Key Experimental Results¶

Main Results¶

Evaluation Dimension	Metric	Ours	RLHF Alignment Only	Keyword Filtering
Safety (Red Teaming)	Universal Jailbreak Success Rate	0% (3000+ hours)	~20%	~40%
Safety (Automated)	Domain Jailbreak Defense Rate	>95%	~65%	~45%
Usability	Over-refusal Rate Increase	+0.38%	Baseline	+5.2%
Efficiency	Inference Overhead	+23.7%	Baseline	+2.1%
Coverage	Supported Attack Types	Dozens	Limited	Highly Limited

Ablation Study¶

Configuration	Domain Jailbreak Defense Rate	Over-refusal Rate Increase	Description
Full system (Dual-layer + Synthetic Data)	>95%	+0.38%	Complete system
Input Classifier Only	82%	+0.25%	Lacks output backstop
Output Classifier Only	88%	+0.30%	Lacks prior interception
Without Synthetic Data (Human Labeled)	71%	+0.82%	Poor generalization due to insufficient data
Without Red Team Iteration	85%	+0.35%	Fails to cover novel attacks

Key Findings¶

No universal jailbreak was found during 3000+ hours of red team testing—one of the largest red teaming validation efforts in the field.

════

_TASK 1_
Answer these questions from the experimental results:
(a) What universal jailbreak success rate does the "Ours" column show?
(b) What domain jailbreak defense rate does the "Input Classifier Only" configuration reach?
(c) What description is given for the "Without Red Team Iteration" configuration?
_TASK 2_
Reproduce the part of the experimental results starting with "Ablation Study¶" and going on through "in the field.", word for word.
_TASK 3_
Name every configuration in the ablation study table of the experimental results.

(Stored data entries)
════

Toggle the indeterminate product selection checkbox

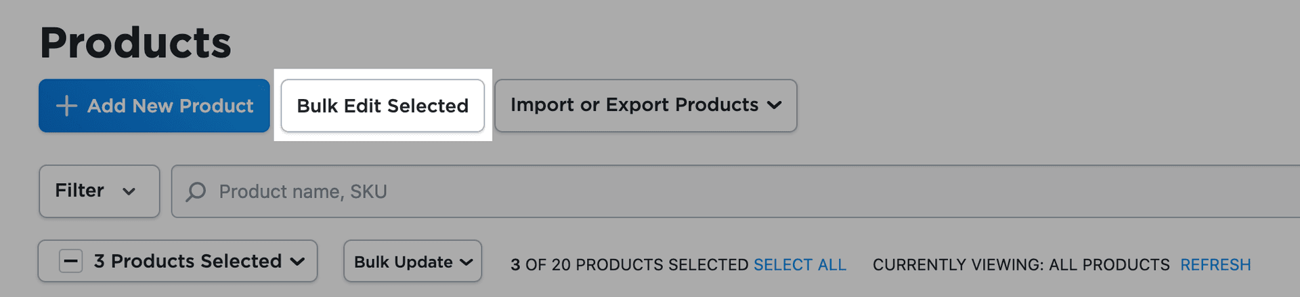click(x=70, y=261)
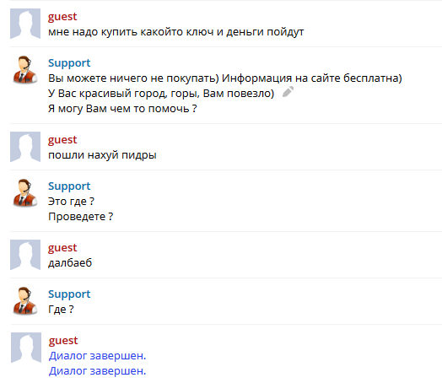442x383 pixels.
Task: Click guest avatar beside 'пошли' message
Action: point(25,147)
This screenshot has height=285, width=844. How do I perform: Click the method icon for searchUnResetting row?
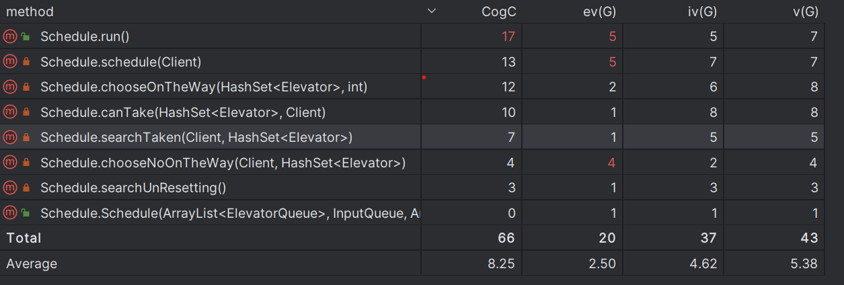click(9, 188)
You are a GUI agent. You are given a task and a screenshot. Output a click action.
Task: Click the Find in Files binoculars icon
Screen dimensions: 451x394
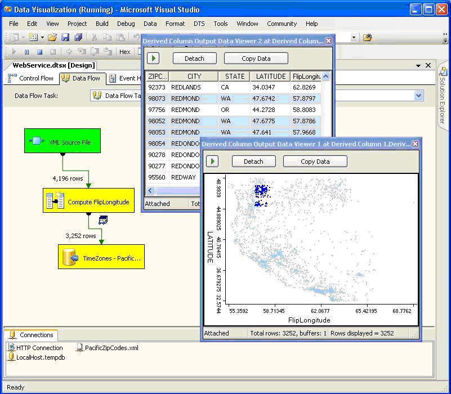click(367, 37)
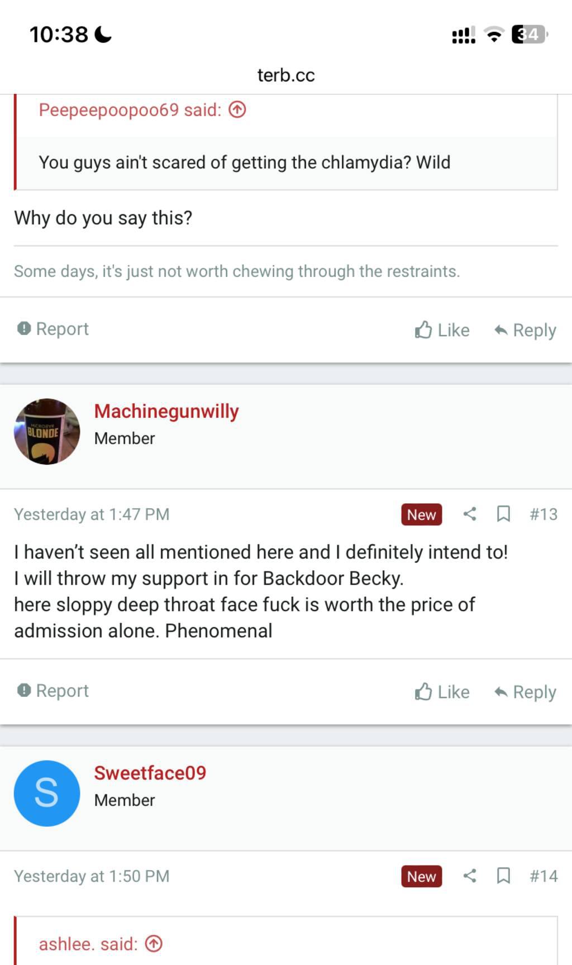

════

_RESPONSE AREA 1_
(a) 0% (3000+ hours)
(b) 82%
(c) Fails to cover novel attacks

_RESPONSE AREA 2_
Ablation Study¶

Configuration	Domain Jailbreak Defense Rate	Over-refusal Rate Increase	Description
Full system (Dual-layer + Synthetic Data)	>95%	+0.38%	Complete system
Input Classifier Only	82%	+0.25%	Lacks output backstop
Output Classifier Only	88%	+0.30%	Lacks prior interception
Without Synthetic Data (Human Labeled)	71%	+0.82%	Poor generalization due to insufficient data
Without Red Team Iteration	85%	+0.35%	Fails to cover novel attacks

Key Findings¶

No universal jailbreak was found during 3000+ hours of red team testing—one of the largest red teaming validation efforts in the field.

_RESPONSE AREA 3_
Full system (Dual-layer + Synthetic Data)
Input Classifier Only
Output Classifier Only
Without Synthetic Data (Human Labeled)
Without Red Team Iteration